Özdoğan, “Goebbelsvari propaganda yöntemlerine karnımız toktur. Mahkeme heyetini de bundan kaçınmaya davet ediyoruz. Halklarımız, yurttaşlarımız yalanlara kimleri aracı ederlerse etsinler altındaki gerçek imzayı görmektedir. Seçimle ve sandıkla bu imzayı sonsuza dek sileceklerdir. Halklarımız yargı kurumlarını emir erleri haline getirenlere cevabı sandıklarda verecektir” dedi.
Basına servis edilen mütalaa özeti avukatlara verilmedi
Duruşmanın 3 Temmuz’a ertelendiğini hatırlatan Özdoğan, basınla paylaşılan mütalaa özetinin kendileriyle paylaşılmadığını söyledi.

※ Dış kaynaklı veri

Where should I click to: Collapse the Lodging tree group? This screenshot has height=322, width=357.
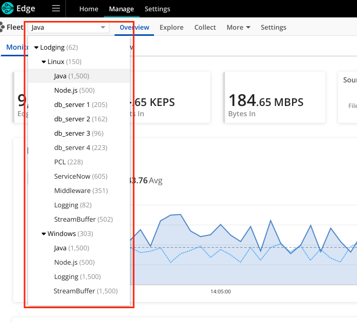[37, 48]
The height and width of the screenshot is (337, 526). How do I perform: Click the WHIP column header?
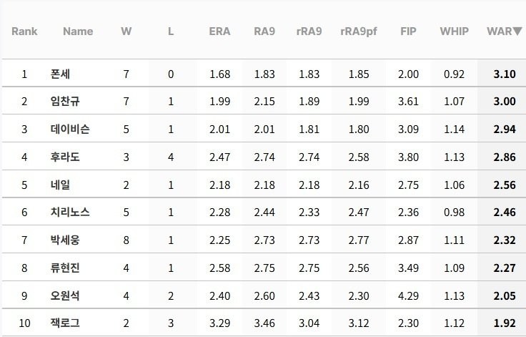click(455, 31)
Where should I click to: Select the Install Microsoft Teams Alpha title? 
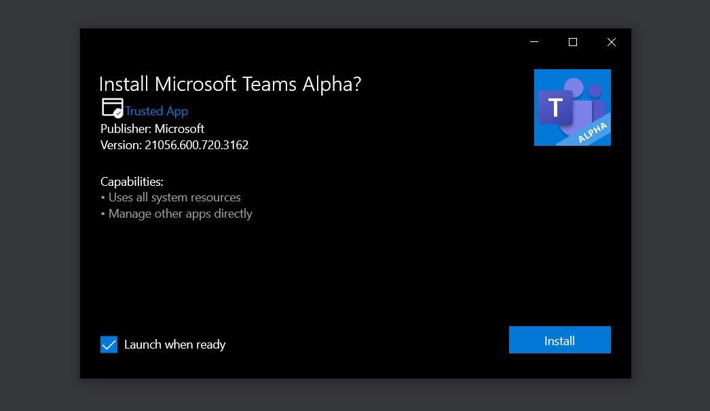230,83
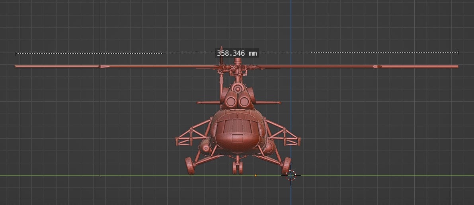The height and width of the screenshot is (205, 474).
Task: Click the 358.346 mm measurement label
Action: point(237,53)
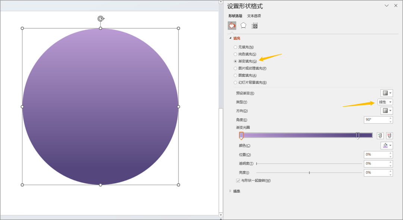Select the right gradient stop marker

pyautogui.click(x=357, y=135)
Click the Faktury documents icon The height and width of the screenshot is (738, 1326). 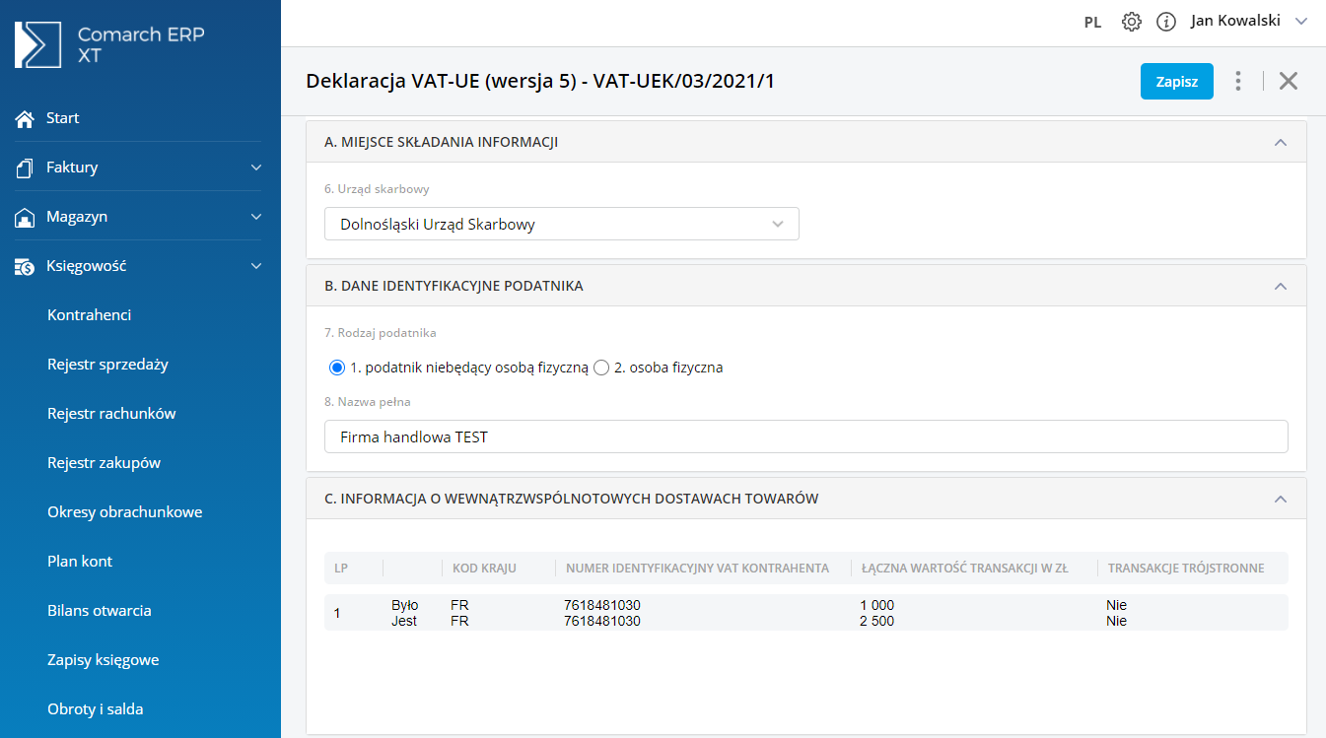[26, 168]
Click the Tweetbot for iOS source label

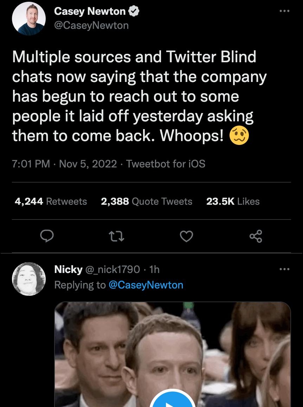[x=166, y=164]
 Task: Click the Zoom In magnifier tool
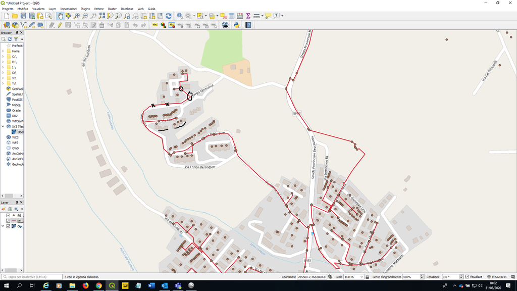tap(77, 16)
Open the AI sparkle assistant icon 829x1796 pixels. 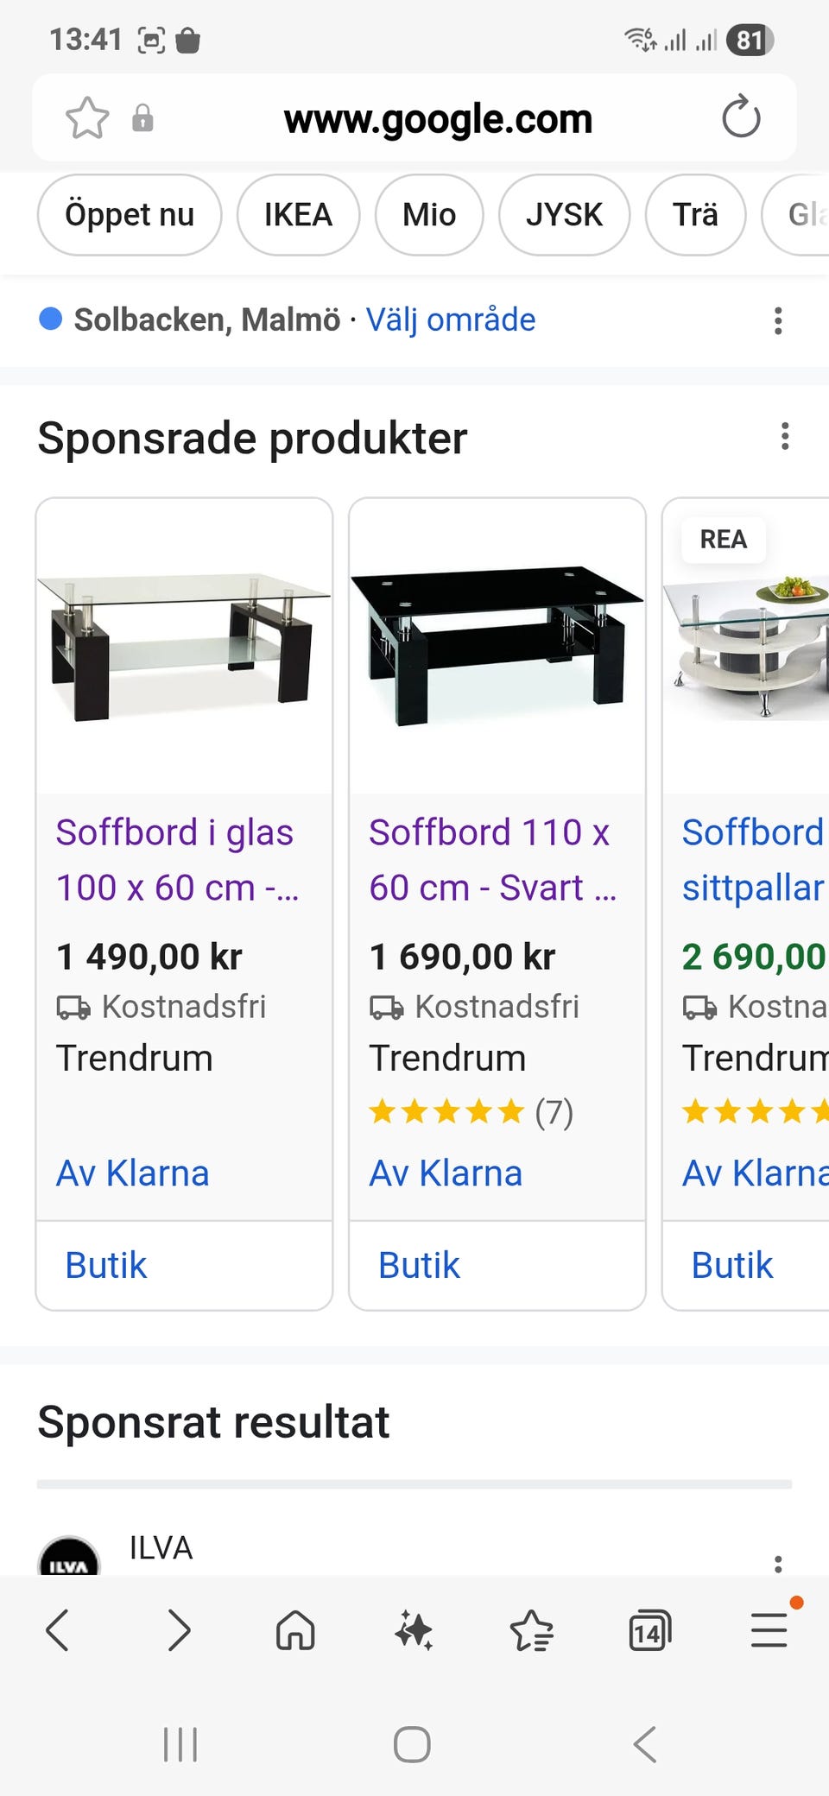pyautogui.click(x=414, y=1630)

Özdoğan, "Müvekkillerimizin, siyasetçilerimizin, geçmiş dönem eş genel başkanlarımızın, vekillerimizin haksız ve hukuka aykırı olarak tutuklanmaya devam etmeleri, serbest seçim hakkının ihlali olduğu gibi, AKP-MHP iktidarının kendisini sürdürmesinin garantisi haline gelmiştir. Bunu kabul etmiyoruz. Arkadaşlarımız derhal tahliye edilmelidir” diye konuştu. (Kısa Dalga)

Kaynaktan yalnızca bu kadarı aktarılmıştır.